Following is an excerpt:

As the US Supreme Court begins its 2024–25 term, the possibility looms that it might put yet another consequential case on its docket concerning the future of the Affordable Care Act (ACA). This time, the case concerns one of the law’s most popular provisions—its preventive services mandate.

Meanwhile, recent trends in the Court’s jurisprudence on the role of regulators and experts—most notably its overturning of Chevron—raise the specter of greater political and judicial involvement in determining which preventive services must be covered by health insurance.

In the balance is access to preventive care for more than 150 million Americans.

Will Braidwood Come Before The US Supreme Court?

On September 19, the federal government filed its petition for certiorari (seeking judicial review of a lower court’s decision) with the Supreme Court of the United States in Braidwood v. Becerra, asking it to uphold the authority of the US Preventive Services Task Force (Task Force) in determining insurance coverage requirements for preventive services under the ACA.

The plaintiffs have until October 21 to file their brief in opposition and/or cross-petition for certiorari. They may raise the constitutionality of the ACA’s delegation to the Advisory Committee on Immunization Practices (ACIP) and the Health Resources and Services Administration (HRSA), too.

The Supreme Court must still determine whether it will take the case, which it will likely do by the end of November—setting up the potential for oral arguments and a decision in its 2024–25 term (from October 2024 through June 2025).

The Braidwood plaintiffs oppose health insurance that covers certain preventive services contrary to their religious beliefs, claiming such services encourage sexual behaviors and drug use. Their principal legal claim challenges the ACA's delegation of coverage decisions to advisory bodies as unconstitutional, arguing it infringes on their religious exercise.

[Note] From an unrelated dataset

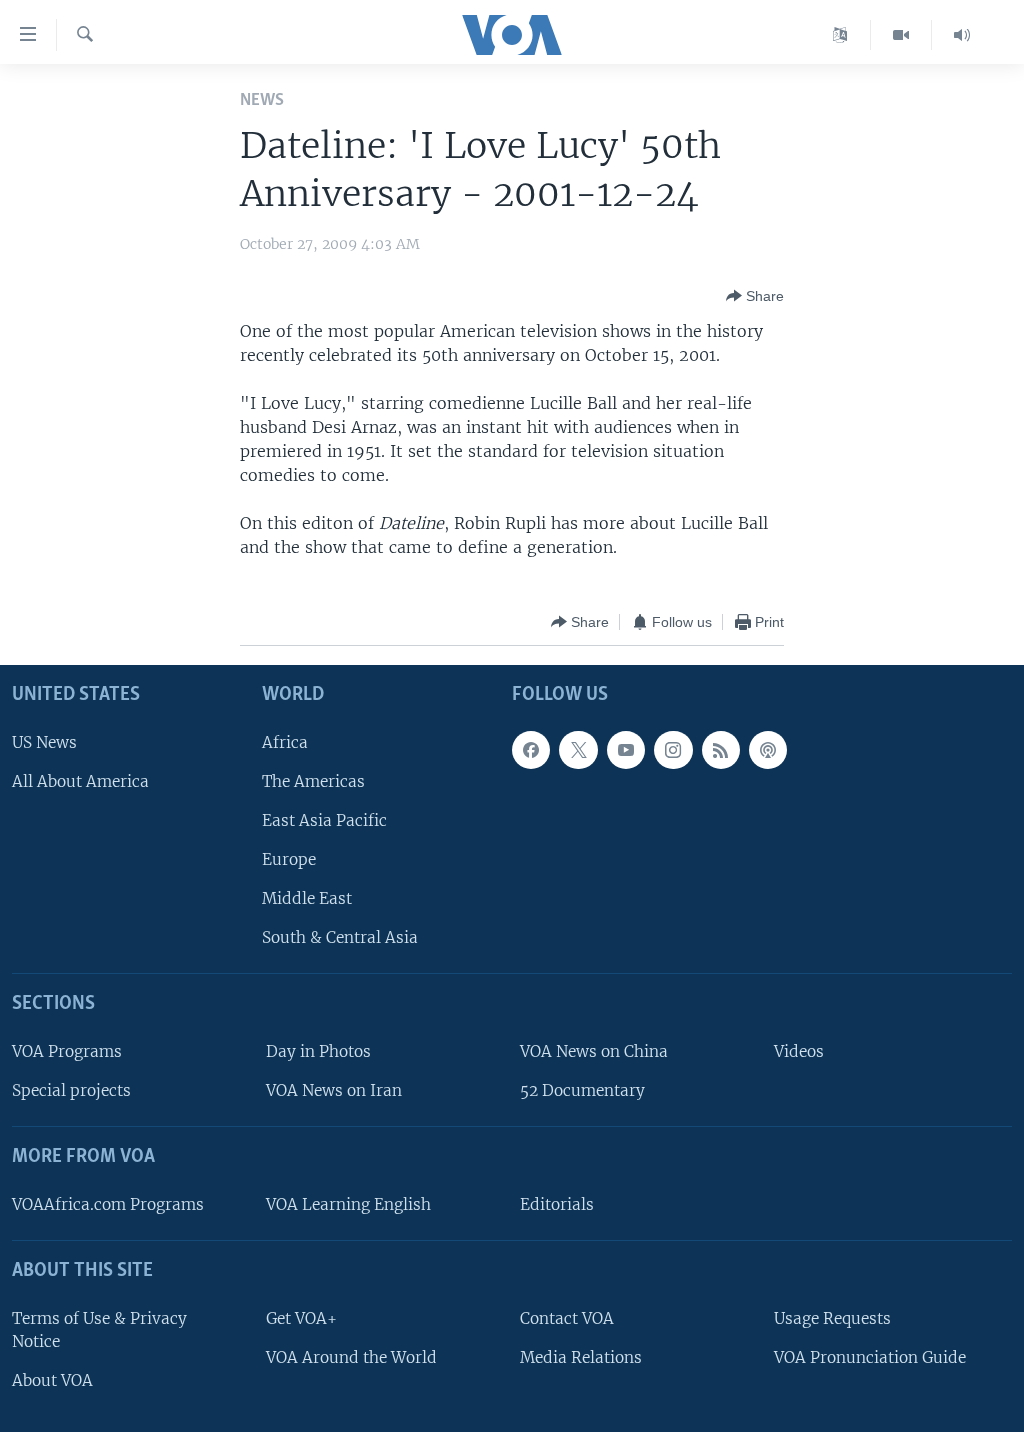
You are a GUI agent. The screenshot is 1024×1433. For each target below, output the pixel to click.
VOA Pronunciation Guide (870, 1357)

The specific legal question at the heart of the case is whether the Task Force’s role is constitutional.

The government’s case hinges on a statute that specifies that the Task Force is independent and not subject to political pressure. The Texas trial court in Braidwood has interpreted this purported limitation on political accountability to violate the Appointments Clause of the US Constitution. The Fifth Circuit agreed in its June ruling.

To remedy this constitutional problem, the government asked the Fifth Circuit, and now the Supreme Court, to strike only the statutory provision insulating the Task Force under the doctrine of severability. The doctrine presumes Congress wishes for its laws to stand, thereby deploying a “scalpel” rather than a “bulldozer” to excise a faulty provision. This would effectively allow for oversight of the Task Force by those “up the political chain,” effectively resolving any constitutional problems and keeping its role under the ACA intact.

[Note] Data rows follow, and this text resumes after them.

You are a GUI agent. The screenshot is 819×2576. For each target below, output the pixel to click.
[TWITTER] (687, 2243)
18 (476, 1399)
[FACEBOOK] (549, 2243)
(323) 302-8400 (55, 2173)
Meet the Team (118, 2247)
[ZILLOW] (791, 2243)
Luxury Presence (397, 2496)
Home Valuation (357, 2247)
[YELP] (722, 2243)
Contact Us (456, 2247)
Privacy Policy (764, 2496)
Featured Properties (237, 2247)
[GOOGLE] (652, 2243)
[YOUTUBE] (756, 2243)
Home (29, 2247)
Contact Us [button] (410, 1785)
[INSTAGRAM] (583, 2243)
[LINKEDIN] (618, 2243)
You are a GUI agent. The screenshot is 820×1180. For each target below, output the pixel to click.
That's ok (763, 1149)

Chief Justice John Roberts’ description of the Court’s “settled severability doctrine” should favor the Task Force, but the Supreme Court has been prone to producing surprises in recent terms. In United States v. Arthrex, seven of the justices in an otherwise splintered decision agreed to sever a similarly problematic statutory provision, allowing for supervision of a patent board. Its previous stance on severability suggests that the Fifth Circuit may have misjudged the Appointments Clause issue, and the Supreme Court may overturn that decision in favor of the Task Force.